Technical Validation Quality

Quality evaluation of the genome assembly and annotation

The completeness of the genome assembly of S. caldwelli was evaluated using BUSCO56 and CEGMA57. BUSCO analysis was performed using the vertebrata_odb10 dataset, revealing that 99.14% (3,325 out of 3,354) of the expected orthologous genes were present as complete, of which 22.15% were single-copy and 76.98% were duplicated. Only 0.27% were fragmented, and 0.60% were missing (Table 6), indicating a highly complete assembly. CEGMA identified 240 of the 248 core eukaryotic genes (96.77%), including 208 complete genes (83.87%), indicating a high level of completeness in conserved genomic elements.

Table 6 Completeness evaluation of Spinibarbus caldwelli genome assembly.

To assess the base-level accuracy of the genome assembly, Illumina paired-end reads were aligned to the assembled genome using BWA58, and alignment statistics were analyzed with SAMtools31 and BCFtools59. The sequencing reads showed a high mapping rate of 99.95%, covering 99.49% of the genome at 1 × coverage.

For chromosome quality evaluation, strong interactive signals were observed along the diagonals of Hi-C heatmaps, with no significant noise detected in other areas (Fig. 2B), supporting the accuracy of the chromosome assembly.

The quality of the gene prediction was also evaluated using BUSCO, which showed that 98.27% (3,296 out of 3,354) of conserved genes were present in the predicted gene set of S. caldwelli, suggesting high gene annotation completeness. These results indicate a comprehensive and functionally informative annotation set for S. caldwelli.

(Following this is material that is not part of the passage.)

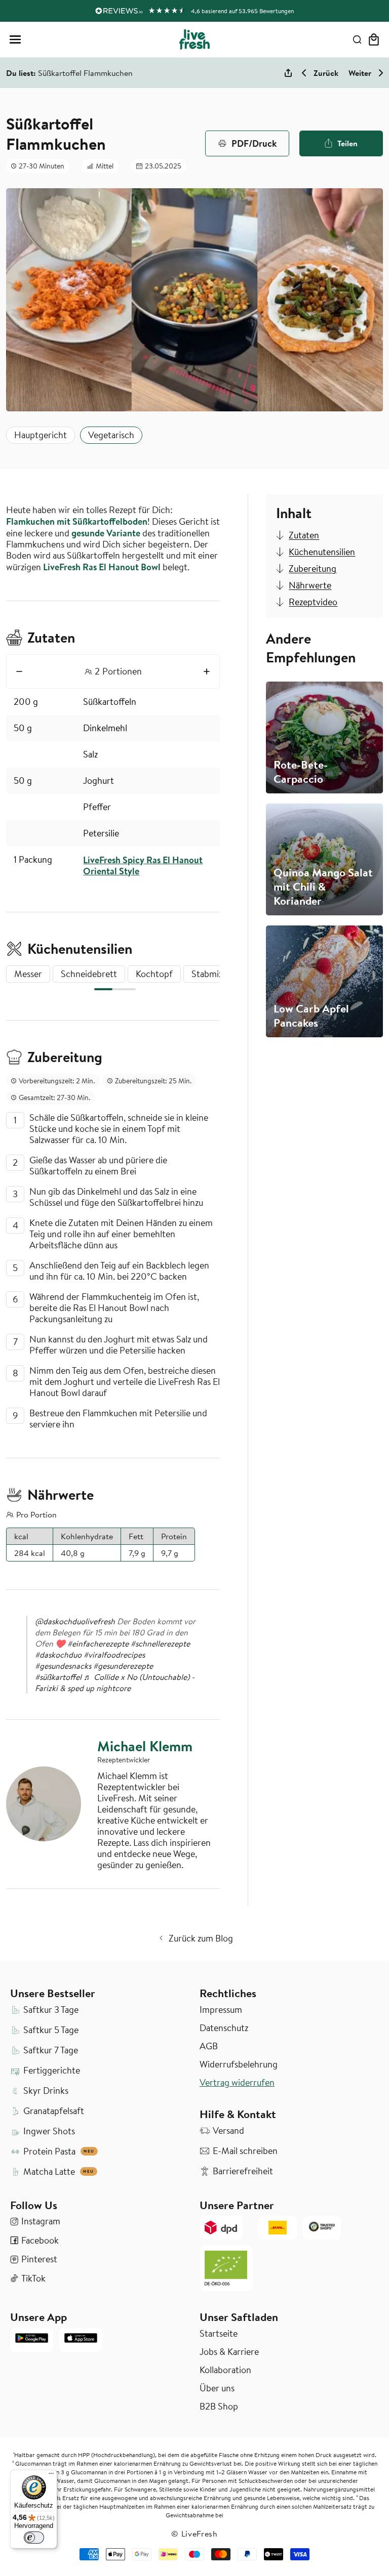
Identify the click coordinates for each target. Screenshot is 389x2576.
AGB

Chromosomal synteny analysis

A genomic synteny analysis was performed between S. caldwelli and S. sinensis to evaluate their structural characteristics and validate the accuracy of our genome assembly. Similar gene pairs and syntenic blocks were identified and visualized using Mummer (v 4)60 and R (v 4.4.1). The analysis revealed a high degree of collinearity between the two assemblies, with most chromosomes in S. caldwelli retaining their structure compared to S. sinensis (Fig. 4). This high level of consistency suggests the high quality of the assembled and annotated genomes.

Fig. 4
Fig. 4
Full size image

Genomic synteny analysis between S. caldwelli and S. sinensis. Sc01-Sc50 represent chromosome 1–50 of S. caldwelli. Ss01-Ss50 represent chromosome 1–50 of S. sinensis.